SOFRC and partners planned the meetings in part to highlight the Rogue Basin Cohesive Forest Restoration Strategy (RBS) developed by SOFRC. That strategy provides a vision of a strategic approach that can catalyze co-aligned investment toward integrated land management that accounts for fire, conservation of diverse habitats, climate adaptation, and human well-being. The State of Oregon supports this middle path forward and has funded the Rogue Forest Restoration Initiative (RFRI) based on the RBS.
These events represent the shared desire for actively engaging in proactive wildfire planning, forest thinning, and controlled burning to ensure a better future for people and forests of the Rogue Basin.
Rogue Leadership Forum
The design of the Leadership Forum provided a venue for staff and elected leaders in federal, tribal, state, county, and local governments to share their views on integrating fire and land management.
A broad base of elected officials participated in the leadership forum, including commissioners from Jackson, Josephine, and Curry counties as well as elected officials and staff from tribes, city government, state, and federal legislatures.
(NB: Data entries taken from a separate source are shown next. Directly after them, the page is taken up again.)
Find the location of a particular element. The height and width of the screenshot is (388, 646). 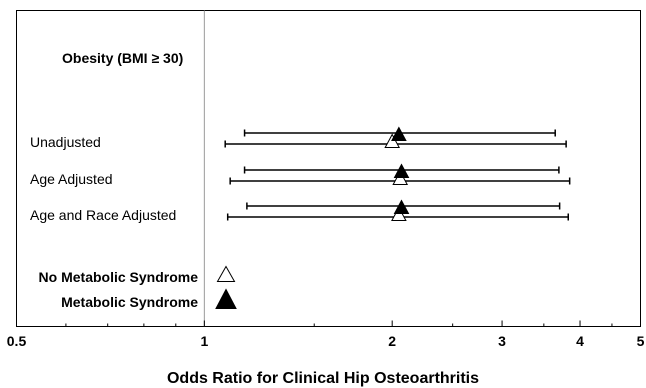

row-label: Age and Race Adjusted is located at coordinates (103, 215).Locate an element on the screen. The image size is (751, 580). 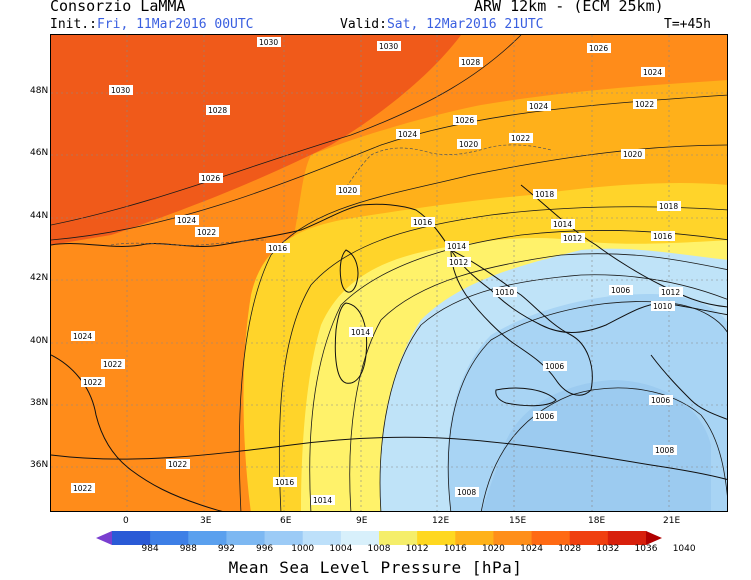
border-pyrenees is located at coordinates (188, 242).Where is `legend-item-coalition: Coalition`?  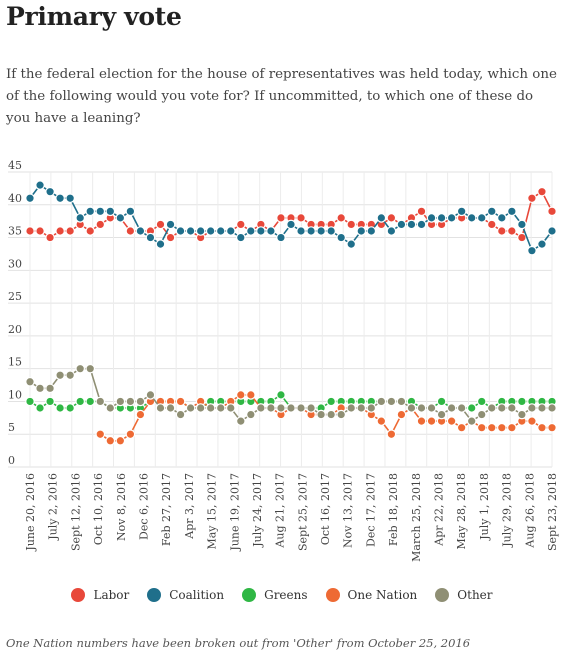 legend-item-coalition: Coalition is located at coordinates (186, 595).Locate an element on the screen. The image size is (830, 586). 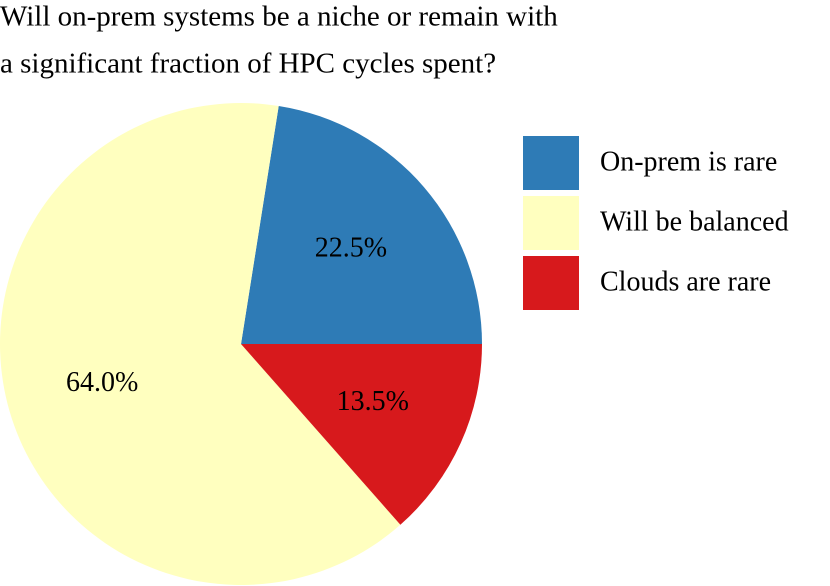
legend-label: Clouds are rare is located at coordinates (686, 282).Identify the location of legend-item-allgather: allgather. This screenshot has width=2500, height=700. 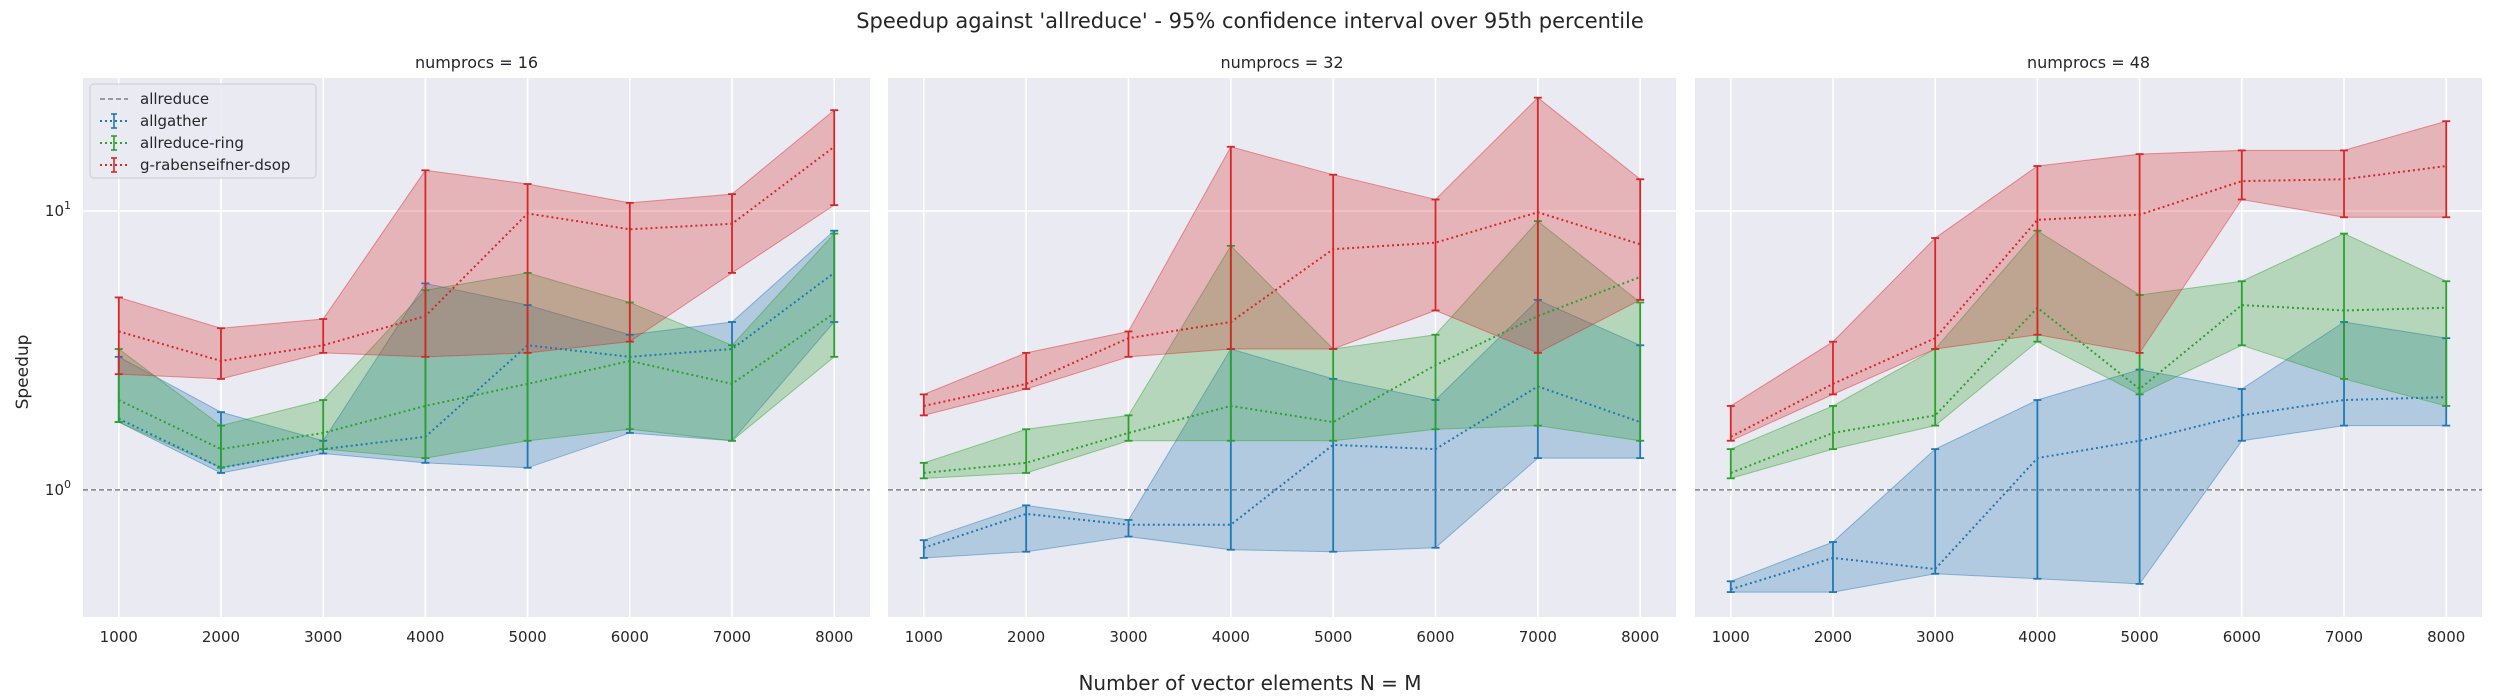
(154, 121).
Leaders from the local federal land management agencies, Rogue Valley Fire Chiefs, rural fire districts, and organizations representing conservation, business, industry, climate change, and social justice, as well as others also participated. Participation in the All Lands Workshop was composed of similar partner groups but shifted to specialists and community stakeholders.
Upcoming Workshops
SOFRC operates throughout southwest Oregon with a focus on the Rogue Basin. We currently communicate through email, website, community meetings, workshops, and events. The most common methods of communication are through meetings with agency partners at districts and field offices to share information, coordinate joint projects, attend and lead field trips.
In light of ongoing COVID-19 health and safety concerns, SOFRC does not presently have an in-person workshop scheduled, but we are expanding our online offerings via Zoom. In the coming year restoration, community protection, maintaining wood manufacturing capacity, and citizen engagement will find us deeply engaged.
Integrated Land Management: All Lands Workshop
The All Lands Workshop provided a technical venue to share emerging approaches for robust collaborative land management and to serve as a launch platform for the Rogue Forest Restoration Initiative. A key outcome was the collaborative development of Potential wildfire Operational Delineations (PODs). This exercise began drawing anticipated wildfire control lines, collaboratively mapping a proactive approach to planning and implementing treatments in the right places, and informing wildfire fire responses with data and understanding developed before fires start.
Strong participation by the tribes, coordinated by Lomakatsi Restoration Project, produced a historic tribal influence at the leadership forum and highlighted the significant potential for tribes and land managers to co-invest and co-manage in work on ancestral tribal lands. Tribal land management professionals and eco-cultural restoration practitioners shared their knowledge of living with and utilizing fire as a placed-based ecological management tool.